Calls have been made for the Department of Agriculture to end the practice of no-notice farm inspections, by Sinn Féin MEP, Matt Carthy.

At a meeting of the European Parliament’s Agriculture and Rural Development committee this week Carthy raised the issue during a dialogue with Commissioner Phil Hogan.

Carthy said one of the most frequent complaints raised by farmers is that of no-notice inspections.

“Department officials are entitled to arrive on a farm without notice to inspect some issues including those relating to Animal health and food standards. Nobody can argue against this.

“However, many officials use the opportunity of these inspections to ‘suggest’ that while they are at the farm that they also carry out inspections relating to matters for which they are technically required to provide notice, for instance land eligibility.

According to Carthy farmers feel that they cannot refuse and are often left stressed by the experience.

“Oft-times they subsequently learn that these inspections have resulted in considerable reductions in farm payments,” he said.

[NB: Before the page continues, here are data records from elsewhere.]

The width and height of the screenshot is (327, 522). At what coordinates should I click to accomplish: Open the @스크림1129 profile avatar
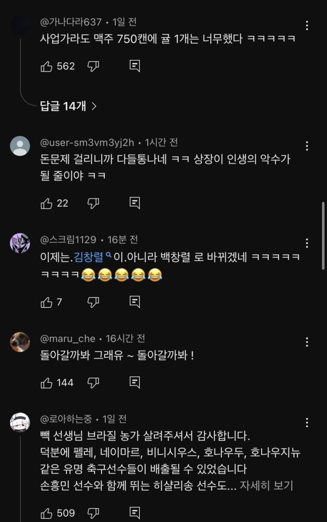[x=20, y=243]
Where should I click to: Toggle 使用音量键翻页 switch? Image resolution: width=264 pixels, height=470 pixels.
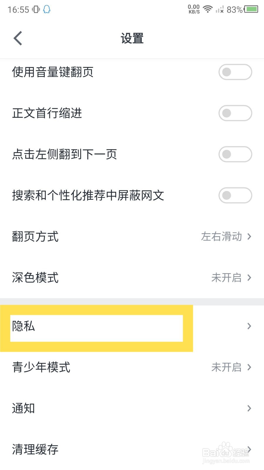[235, 72]
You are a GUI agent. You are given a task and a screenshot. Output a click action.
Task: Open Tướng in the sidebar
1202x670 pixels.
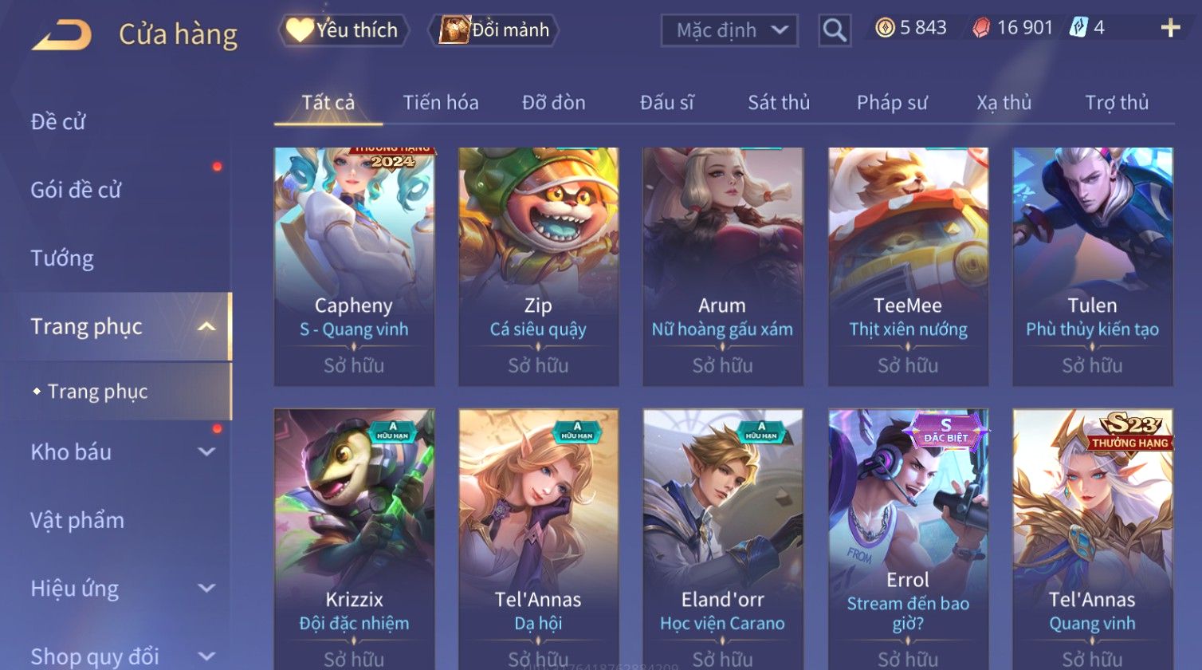62,259
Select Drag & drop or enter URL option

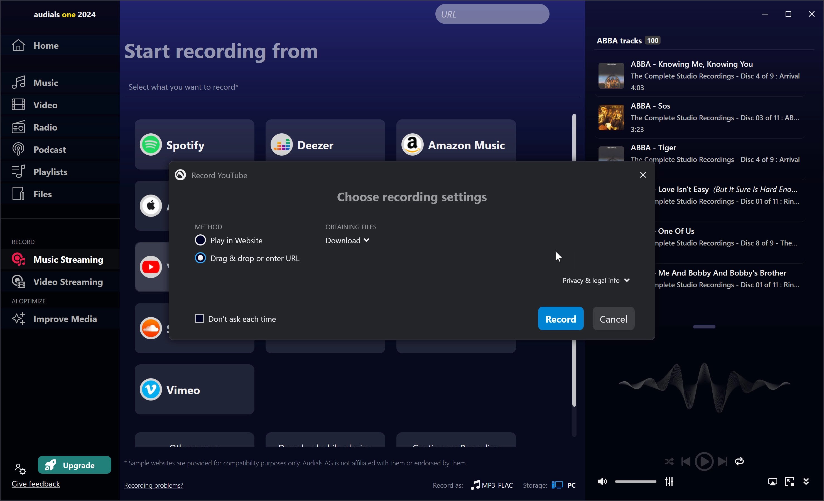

In response Commissioner Hogan said he agreed with Carthy on farm inspections.

“I think there should be a farmers charter drawn up by each member state addressing all these issues such as notification and the prescribed period of time you must give notice for to enter peoples private property.

“I will be advocating the fact that there should be a farmers charter devised by each member state in how they should treat inspections,” he said.

According to Hogan there are not to many other occupations where you have this high level of inspections on to your property.

“Farming is probably on particular part of the economy of any member states economy where this arises form the point of view of audit and compliance.

“I do agree that notification and proper notice should be part of the process,” he said.